### Selected excerpt
START

The polymeric matrix of the conductive layer can comprise (i.e. comprise, consist essentially of, or consist of) the same polymer(s) as, or different polymer(s) to, the polymeric matrix of the composite substrate. The polymeric matrix may comprise any suitable polymeric material as long as it is compatible with the composite substrate and will adequately adhere to a surface thereof The matrix may consist of one or more types of polymer. Preferably, the polymeric matrix comprises a thermoset material. In one example the polymeric phase may consist of thermoset material(s) that are temperature-resistant. Examples of suitable polymers are epoxy resins, e.g. epoxy anhydrides, polyester resins, phenolic resins, vinyl esters; Bis-Maleimids (BMI); polyether ether ketones (PEEK); poly ether ketone-ketones (PEKK); polyphenylene sulfides (PPS); etc.
Most preferably, the polymer matrix comprises one or more polymers selected from epoxy resins, e.g. a cross-linked epoxy resin, such as an epoxy anhydride. The polymeric matrix of the composite substrate is preferably identical to that used in the conductive layer.

END

### Complete the following
a. Using the passage on the conductive layer's polymeric matrix, answer these:
(i) What kind of material does the polymeric matrix preferably comprise?
(ii) From which polymers is the matrix most preferably selected?
(iii) How is the polymeric matrix of the composite substrate preferably related to the one used in the conductive layer?
b. Recast the records as a numbered list, beginning with the line that contains "Image resolution: width=1280" and continuing through the line that contains "Action: 784,769", and leave out any blank lines.

### Records to use

START

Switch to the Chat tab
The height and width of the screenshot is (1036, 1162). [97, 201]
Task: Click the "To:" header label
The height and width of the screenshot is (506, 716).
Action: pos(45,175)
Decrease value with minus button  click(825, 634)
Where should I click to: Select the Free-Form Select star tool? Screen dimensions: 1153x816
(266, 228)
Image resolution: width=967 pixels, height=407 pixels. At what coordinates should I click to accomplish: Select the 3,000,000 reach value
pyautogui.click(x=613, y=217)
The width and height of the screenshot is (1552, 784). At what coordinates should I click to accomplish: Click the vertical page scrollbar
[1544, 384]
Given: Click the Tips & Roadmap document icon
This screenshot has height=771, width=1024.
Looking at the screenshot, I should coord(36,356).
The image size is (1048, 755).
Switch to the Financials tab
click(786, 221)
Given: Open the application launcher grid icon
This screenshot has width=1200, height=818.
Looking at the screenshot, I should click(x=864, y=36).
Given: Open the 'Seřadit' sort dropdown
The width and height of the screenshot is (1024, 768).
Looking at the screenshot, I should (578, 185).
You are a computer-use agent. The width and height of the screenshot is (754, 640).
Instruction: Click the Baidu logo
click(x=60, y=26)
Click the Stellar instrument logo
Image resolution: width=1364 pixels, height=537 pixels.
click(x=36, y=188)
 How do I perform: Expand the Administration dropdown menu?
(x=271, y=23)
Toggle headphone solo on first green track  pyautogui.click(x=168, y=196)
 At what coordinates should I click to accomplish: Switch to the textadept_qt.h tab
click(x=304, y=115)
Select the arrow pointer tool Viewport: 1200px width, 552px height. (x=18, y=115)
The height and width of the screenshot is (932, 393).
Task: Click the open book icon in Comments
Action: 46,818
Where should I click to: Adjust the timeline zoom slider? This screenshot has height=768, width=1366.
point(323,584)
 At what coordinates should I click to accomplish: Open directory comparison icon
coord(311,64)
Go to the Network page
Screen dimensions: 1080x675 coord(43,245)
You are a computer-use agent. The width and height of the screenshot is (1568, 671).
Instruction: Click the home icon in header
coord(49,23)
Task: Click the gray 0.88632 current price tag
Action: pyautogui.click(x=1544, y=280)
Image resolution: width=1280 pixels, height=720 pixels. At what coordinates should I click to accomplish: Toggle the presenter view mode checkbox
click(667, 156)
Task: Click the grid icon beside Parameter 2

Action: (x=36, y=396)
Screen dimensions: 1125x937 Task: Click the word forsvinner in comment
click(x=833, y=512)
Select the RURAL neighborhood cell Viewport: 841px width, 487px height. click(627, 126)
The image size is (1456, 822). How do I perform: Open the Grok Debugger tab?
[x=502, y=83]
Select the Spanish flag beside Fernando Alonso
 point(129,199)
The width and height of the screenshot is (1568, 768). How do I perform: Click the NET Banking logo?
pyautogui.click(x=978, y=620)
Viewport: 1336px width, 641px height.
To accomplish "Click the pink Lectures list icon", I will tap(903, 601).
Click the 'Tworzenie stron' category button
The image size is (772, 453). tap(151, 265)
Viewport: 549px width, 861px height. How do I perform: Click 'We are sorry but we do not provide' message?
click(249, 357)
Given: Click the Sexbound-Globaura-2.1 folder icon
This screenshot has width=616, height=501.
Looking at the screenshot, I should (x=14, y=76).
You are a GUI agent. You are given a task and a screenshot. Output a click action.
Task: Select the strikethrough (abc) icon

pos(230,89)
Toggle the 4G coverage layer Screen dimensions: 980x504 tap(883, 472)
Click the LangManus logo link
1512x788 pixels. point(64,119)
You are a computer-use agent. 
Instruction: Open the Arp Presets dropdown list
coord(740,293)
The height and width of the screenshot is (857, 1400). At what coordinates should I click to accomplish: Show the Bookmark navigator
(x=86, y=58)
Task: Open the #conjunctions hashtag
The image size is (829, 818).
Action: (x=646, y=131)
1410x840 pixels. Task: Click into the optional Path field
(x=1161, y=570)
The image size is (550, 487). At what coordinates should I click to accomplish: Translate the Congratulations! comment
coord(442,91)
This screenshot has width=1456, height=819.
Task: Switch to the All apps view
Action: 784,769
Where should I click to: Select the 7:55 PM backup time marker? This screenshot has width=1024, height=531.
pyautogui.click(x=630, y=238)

END

### Answers for this exercise
a.
(i) A thermoset material.
(ii) One or more epoxy resins, e.g. a cross-linked epoxy resin such as an epoxy anhydride.
(iii) It is preferably identical to the one used in the conductive layer.

b.
1. Image resolution: width=1280 pixels, height=720 pixels. At what coordinates should I click to accomplish: Toggle the presenter view mode checkbox
2. click(667, 156)
3. Task: Click the grid icon beside Parameter 2
4. Action: (x=36, y=396)
5. Screen dimensions: 1125x937 Task: Click the word forsvinner in comment
6. click(x=833, y=512)
7. Select the RURAL neighborhood cell Viewport: 841px width, 487px height. click(627, 126)
8. The image size is (1456, 822). How do I perform: Open the Grok Debugger tab?
9. [x=502, y=83]
10. Select the Spanish flag beside Fernando Alonso
11.  point(129,199)
12. The width and height of the screenshot is (1568, 768). How do I perform: Click the NET Banking logo?
13. pyautogui.click(x=978, y=620)
14. Viewport: 1336px width, 641px height.
15. To accomplish "Click the pink Lectures list icon", I will tap(903, 601).
16. Click the 'Tworzenie stron' category button
17. The image size is (772, 453). tap(151, 265)
18. Viewport: 549px width, 861px height. How do I perform: Click 'We are sorry but we do not provide' message?
19. click(249, 357)
20. Given: Click the Sexbound-Globaura-2.1 folder icon
21. This screenshot has width=616, height=501.
22. Looking at the screenshot, I should (x=14, y=76).
23. You are a GUI agent. You are given a task and a screenshot. Output a click action.
24. Task: Select the strikethrough (abc) icon
25. pos(230,89)
26. Toggle the 4G coverage layer Screen dimensions: 980x504 tap(883, 472)
27. Click the LangManus logo link
28. 1512x788 pixels. point(64,119)
29. You are a computer-use agent. 
30. Instruction: Open the Arp Presets dropdown list
31. coord(740,293)
32. The height and width of the screenshot is (857, 1400). At what coordinates should I click to accomplish: Show the Bookmark navigator
33. (x=86, y=58)
34. Task: Open the #conjunctions hashtag
35. The image size is (829, 818).
36. Action: (x=646, y=131)
37. 1410x840 pixels. Task: Click into the optional Path field
38. (x=1161, y=570)
39. The image size is (550, 487). At what coordinates should I click to accomplish: Translate the Congratulations! comment
40. coord(442,91)
41. This screenshot has width=1456, height=819.
42. Task: Switch to the All apps view
43. Action: 784,769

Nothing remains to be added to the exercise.